Cette forme innovante d'abus est presque exclusivement créée pour dégrader les femmes, par le pouvoir et le contrôle. Comme pour de nombreuses autres victimes dans le monde, le but de la création et de la diffusion de pornographie deepfake de Meloni est de la punir et de l'humilier. La pornographie deepfake représente une violation de la vie privée, des limites et de l'autonomie des femmes et elle a le potentiel de détruire la vie des femmes.
Dans le cas de Meloni, la création de pornographie deepfake utilisant son image n’est pas niée, mais ce qui est avancé devant le tribunal, c’est que la création et la diffusion de ce contenu ne constituent pas un crime. Tout comme elle l’a fait dans le débat sur la maternité de substitution, en adoptant cette position de principe, Meloni se positionne une fois de plus comme une héroïne féministe improbable. Elle devait savoir qu’en portant l’affaire devant les tribunaux, elle attirerait davantage l’attention sur le problème, et que davantage d’hommes se sentiraient sexuellement en droit de rechercher et de partager ce contenu créé à son image. Mais cette forme d’abus contre les femmes doit être davantage reconnue publiquement et le Premier ministre d’un grand pays européen qui se manifestera soutiendra cet objectif.

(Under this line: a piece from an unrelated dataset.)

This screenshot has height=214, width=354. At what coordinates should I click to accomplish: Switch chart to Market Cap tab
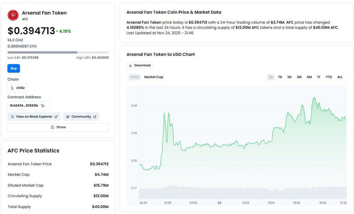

Elle ne se qualifiera jamais de féministe, mais peut-être que sous sa rhétorique conservatrice enflammée se cache une militante inhabituelle des droits des femmes. La Première ministre italienne s'est montrée une fervente défenseure de certaines des positions les plus clivantes du mouvement féministe. Par exemple, dans son plaidoyer vigoureux contre la maternité de substitution, les politiques d'« identité de genre » et contre la violence masculine. Les militants prétendent qu'elle défend ces positions d'un point de vue de droite, mais l'effet positif sur les femmes et les enfants serait le même. Alors, sa motivation est-elle importante ?
Aucune femme ne devrait subir la violation de la pornographie deepfake. Et sur cette question, Giorgia Meloni prend la défense de l'équipe. En s'attaquant à la pornographie deepfake et aux effets désastreux qu'elle peut avoir sur la vie des femmes, elle parle au nom des victimes qui ne disposent pas d'une plateforme aussi vaste pour se défendre. Nous devrions tous nous réjouir du fait que sur la question de la violence masculine, la sororité soit bipartite.